General solution of Schrodinger eq. proof

[dingo_d]

Homework Statement

Let $$|\psi\rangle$$ and $$|\psi '\rangle$$ be solutions to the same Schrodinger equation. Show than, that $$c|\psi\rangle+c'|\psi '\rangle$$ is the solution, where c and c' are arbitrary complex coefficients, for which holds: $$|c|^2+|c'|^2=1$$

The Attempt at a Solution

Now this follows from linearity of the Schrodinger equation (that every linear combination is the solution). But how to prove it directly?

I've started with:

$$i\hbar \frac{\partial}{\partial t}|\psi\rangle=\hat{H}|\psi\rangle$$
$$i\hbar \frac{\partial}{\partial t}|\psi'\rangle=\hat{H}|\psi'\rangle$$

And added them up:

$$i\hbar\left( \frac{\partial}{\partial t}|\psi\rangle+\frac{\partial}{\partial t}|\psi'\rangle\right)=\hat{H}(|\psi\rangle+|\psi'\rangle)$$

And... now I don't know what to do next :\

I think I'm taking the superposition principle way to lightly :\

 

[arkajad]

Call $$|\psi''\rangle=c|\psi\rangle+c'|\psi'\rangle$$

Show that $$|\psi''\rangle$$ solves the Schrodinger equation.

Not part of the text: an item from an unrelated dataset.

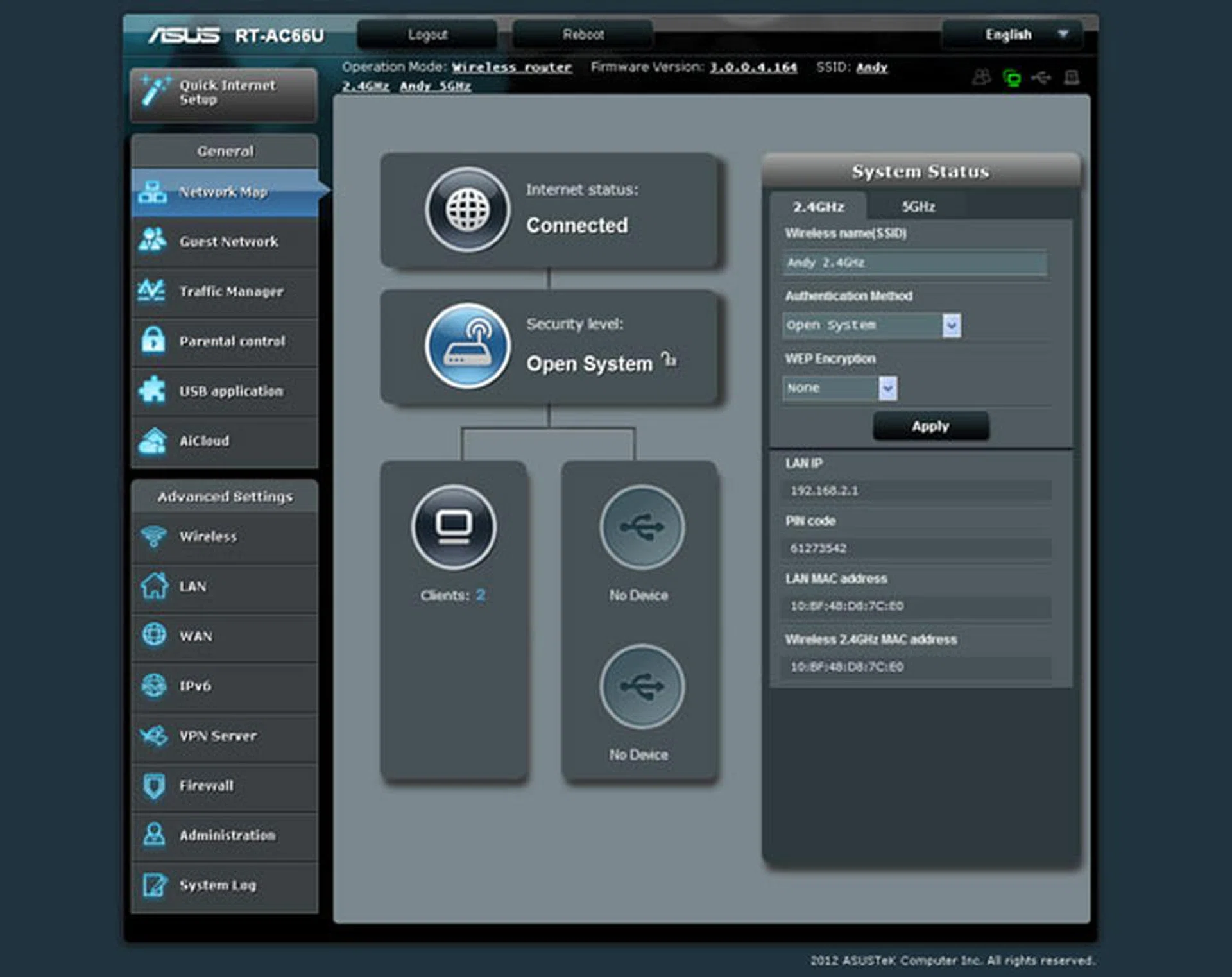Click the router Security level icon
Viewport: 1232px width, 977px height.
[x=467, y=346]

You will se that conditions on c and c' are irrelevant for this question.

 

[dingo_d]

Ok... but how? :\

 

[arkajad]

Calculate

$$i\hbar \frac{\partial}{\partial t}|\psi''\rangle$$

remembering that c and c' are constants, and see if it the same as $$\hat{H}|\psi''\rangle$$

 

[dingo_d]

Ok so,

$$i\hbar \frac{\partial}{\partial t}|\psi ''\rangle=\hat{H}|\psi ''\rangle$$

$$i\hbar \frac{\partial}{\partial t}|\psi ''\rangle=i\hbar\frac{\partial}{\partial t}\left(c|\psi\rangle+c'|\psi'\rangle\right)=c\underbrace{i\hbar\frac{\partial}{\partial t}|\psi\rangle}+c'\underbrace{i\hbar\frac{\partial}{\partial t}|\psi'\rangle}=c\hat{H}|\psi\rangle+c'\hat{H}|\psi'\rangle=\hat{H}(c|\psi\rangle+c'|\psi'\rangle)=\hat{H}|\psi''\rangle$$

And that's it?

 

[arkajad]

And that's it!

 

[dingo_d]

W00t! Thanks a lot :D